■ Tarea asignada: Continúa el artículo de opinión sobre la reacción de AMLO a la captura de Maduro a partir de su última oración.

■ Fragmento proporcionado:
POR: EL HUSMEADOR

AMLO: El Fantasma que Dinamita la Transición y Abraza Dictadores Caídos
En un acto de imprudencia que roza la traición a la diplomacia mexicana, Andrés Manuel López Obrador ha emergido de su supuesto retiro en Palenque para lanzar un misil verbal contra la intervención estadounidense en Venezuela, calificando la captura de Nicolás Maduro como un «secuestro» y las acciones militares en Caracas como un «prepotente atentado contra la soberanía del pueblo de Venezuela».
Este arrebato, lejos de ser un gesto de solidaridad latinoamericana, revela el ego desmedido de un exmandatario que se niega a soltar las riendas del poder, sembrando discordia en el seno de Morena y complicando la ya delicada transición bajo Claudia Sheinbaum.
Analizando la web, queda claro que el mensaje de AMLO no fue un lapsus aislado, sino una bomba calculada que ha explotado en Palacio Nacional. Fuentes como El Financiero y Sonora Presente y otros, reportan que el ex presidente no consultó con Sheinbaum –una cortesía elemental en asuntos de Estado tan volátiles–, lo que ha generado fricciones internas en el partido oficialista.
Milton Merlo, en La Política Online, detalla cómo este intervencionismo ha irritado a la nueva administración, que busca equilibrar relaciones con Estados Unidos bajo Donald Trump sin heredar los lastres ideológicos de la «cuatroté». ¿Por qué AMLO no puede quedarse callado? Porque su lealtad no es a México, sino a un romanticismo bolivariano obsoleto que defiende regímenes autoritarios y asesinos como el de Maduro, acusado de narcotráfico y violaciones masivas a los derechos humanos. La operación estadounidense del 3 de enero, bautizada como «Determinación Absoluta», no fue un capricho imperial: incluyó la captura de Maduro en una redada militar de gran escala en Caracas, respaldada por inteligencia que involucraba incluso a figuras cercanas al dictador venezolano, como Delcy Rodríguez.
Mientras el mundo celebra el fin de una «narcodictadura terrorista y comunista» –como lo califica el PRI en sus declaraciones–, AMLO opta por alinearse con los perdedores de la historia.
Su condena, publicada en redes y replicada por medios como Aristegui Noticias y El País, invoca a Bolívar y Lincoln para criticar a Trump, recomendándole «mandar al carajo a los halcones».

■ Datos en estudio:
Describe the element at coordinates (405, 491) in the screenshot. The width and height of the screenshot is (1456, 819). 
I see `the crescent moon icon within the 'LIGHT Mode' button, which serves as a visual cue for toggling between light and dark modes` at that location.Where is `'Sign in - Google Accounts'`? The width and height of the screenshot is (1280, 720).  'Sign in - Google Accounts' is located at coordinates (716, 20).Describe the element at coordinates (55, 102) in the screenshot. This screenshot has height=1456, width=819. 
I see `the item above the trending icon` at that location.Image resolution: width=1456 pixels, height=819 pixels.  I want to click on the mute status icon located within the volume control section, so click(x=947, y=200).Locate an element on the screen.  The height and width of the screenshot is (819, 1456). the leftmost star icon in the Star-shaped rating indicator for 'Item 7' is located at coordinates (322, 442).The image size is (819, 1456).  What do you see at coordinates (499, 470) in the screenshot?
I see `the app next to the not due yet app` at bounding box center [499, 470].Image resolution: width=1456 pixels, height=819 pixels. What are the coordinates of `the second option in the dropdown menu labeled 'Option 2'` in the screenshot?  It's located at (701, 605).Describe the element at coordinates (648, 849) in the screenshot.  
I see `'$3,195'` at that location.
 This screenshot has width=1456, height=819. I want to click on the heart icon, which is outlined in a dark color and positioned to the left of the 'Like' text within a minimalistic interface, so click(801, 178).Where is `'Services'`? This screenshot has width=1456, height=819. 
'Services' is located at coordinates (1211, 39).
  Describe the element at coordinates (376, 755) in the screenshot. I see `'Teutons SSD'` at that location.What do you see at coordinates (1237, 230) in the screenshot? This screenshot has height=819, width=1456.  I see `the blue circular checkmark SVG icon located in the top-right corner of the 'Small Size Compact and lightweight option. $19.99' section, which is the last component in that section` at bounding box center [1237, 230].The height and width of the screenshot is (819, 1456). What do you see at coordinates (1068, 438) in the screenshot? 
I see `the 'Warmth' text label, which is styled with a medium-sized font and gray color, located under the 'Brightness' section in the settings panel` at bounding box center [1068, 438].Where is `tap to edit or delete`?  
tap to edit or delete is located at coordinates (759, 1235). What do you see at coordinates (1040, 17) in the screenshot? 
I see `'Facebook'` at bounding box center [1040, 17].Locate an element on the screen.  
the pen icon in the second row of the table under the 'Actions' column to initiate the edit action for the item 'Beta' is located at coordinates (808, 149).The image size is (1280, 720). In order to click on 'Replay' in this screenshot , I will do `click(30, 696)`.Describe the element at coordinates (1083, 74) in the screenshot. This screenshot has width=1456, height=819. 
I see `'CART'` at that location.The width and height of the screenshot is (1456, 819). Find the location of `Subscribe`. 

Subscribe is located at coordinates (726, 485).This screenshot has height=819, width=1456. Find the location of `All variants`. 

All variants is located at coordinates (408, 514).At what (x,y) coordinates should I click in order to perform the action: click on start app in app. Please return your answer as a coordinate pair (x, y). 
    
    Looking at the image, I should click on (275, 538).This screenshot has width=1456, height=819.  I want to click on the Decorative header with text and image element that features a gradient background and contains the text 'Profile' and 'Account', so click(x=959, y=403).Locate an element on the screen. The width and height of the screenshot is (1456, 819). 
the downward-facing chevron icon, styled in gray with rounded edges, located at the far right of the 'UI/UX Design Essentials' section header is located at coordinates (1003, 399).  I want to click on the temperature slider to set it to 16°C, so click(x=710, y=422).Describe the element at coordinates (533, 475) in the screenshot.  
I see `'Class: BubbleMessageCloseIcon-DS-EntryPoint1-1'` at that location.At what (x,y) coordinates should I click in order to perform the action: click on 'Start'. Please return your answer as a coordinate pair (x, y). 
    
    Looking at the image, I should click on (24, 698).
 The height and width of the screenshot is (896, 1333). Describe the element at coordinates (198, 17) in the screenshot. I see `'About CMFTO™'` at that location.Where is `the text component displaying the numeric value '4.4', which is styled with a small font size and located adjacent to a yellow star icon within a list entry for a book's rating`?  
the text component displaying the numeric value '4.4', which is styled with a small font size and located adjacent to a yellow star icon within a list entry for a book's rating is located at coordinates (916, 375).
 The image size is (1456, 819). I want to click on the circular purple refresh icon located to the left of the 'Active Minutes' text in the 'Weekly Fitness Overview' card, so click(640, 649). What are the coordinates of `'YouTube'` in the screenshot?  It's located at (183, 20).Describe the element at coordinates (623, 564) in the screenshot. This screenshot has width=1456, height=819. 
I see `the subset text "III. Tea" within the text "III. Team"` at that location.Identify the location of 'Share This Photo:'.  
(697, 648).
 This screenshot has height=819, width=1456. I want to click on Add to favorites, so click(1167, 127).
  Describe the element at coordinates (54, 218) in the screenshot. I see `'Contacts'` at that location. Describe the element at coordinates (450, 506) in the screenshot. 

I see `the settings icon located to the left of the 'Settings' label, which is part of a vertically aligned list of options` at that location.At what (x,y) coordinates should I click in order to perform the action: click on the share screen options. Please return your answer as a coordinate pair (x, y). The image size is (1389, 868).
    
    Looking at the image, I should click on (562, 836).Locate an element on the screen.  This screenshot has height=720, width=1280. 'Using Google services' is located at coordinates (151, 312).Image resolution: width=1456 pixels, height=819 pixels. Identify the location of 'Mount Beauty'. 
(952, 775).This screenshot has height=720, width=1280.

■ Respuesta:
Ironía pura: el mismo AMLO que abrazó a dictadores en vida ahora llora su caída, ignorando que su postura debilita la posición de Sheinbaum, quien ha rechazado categóricamente la intervención unilateral y pedido mediación de la ONU.
Este año 2026 arranca con amenazas para el régimen morenista, y el intervencionismo de AMLO podría ser el catalizador de su declive. En foros como X, usuarios y analistas destacan cómo su mensaje ha polarizado aún más a Morena, con gobernadores y dirigentes respaldando a Sheinbaum mientras el ex presidente juega a ser el salvador latinoamericano desde su finca.
La web rebosa de críticas: desde Borderland Beat, que lo acusa de rechazar un «ataque arrogante» sin medir consecuencias, hasta Mexico News Daily, que especula si México será el próximo objetivo si no coopera en temas como migración y seguridad.
AMLO no solo ignora el respeto al derecho ajeno que tanto cita de Juárez; lo pisotea al interferir en la política exterior de su sucesora, exponiendo a México a represalias de un Trump impredecible. Es hora de que López Obrador regrese a su autoexilio definitivo. Su defensa de Maduro no es heroísmo; es un acto de vanidad que pone en jaque la estabilidad nacional. Si este es el «principio del fin de la cuatroté», como sugieren los analistas, que sea por la torpeza de su fundador, no por fuerzas externas. México merece un liderazgo unido, no un fantasma que abraza tiranos caídos mientras el país avanza.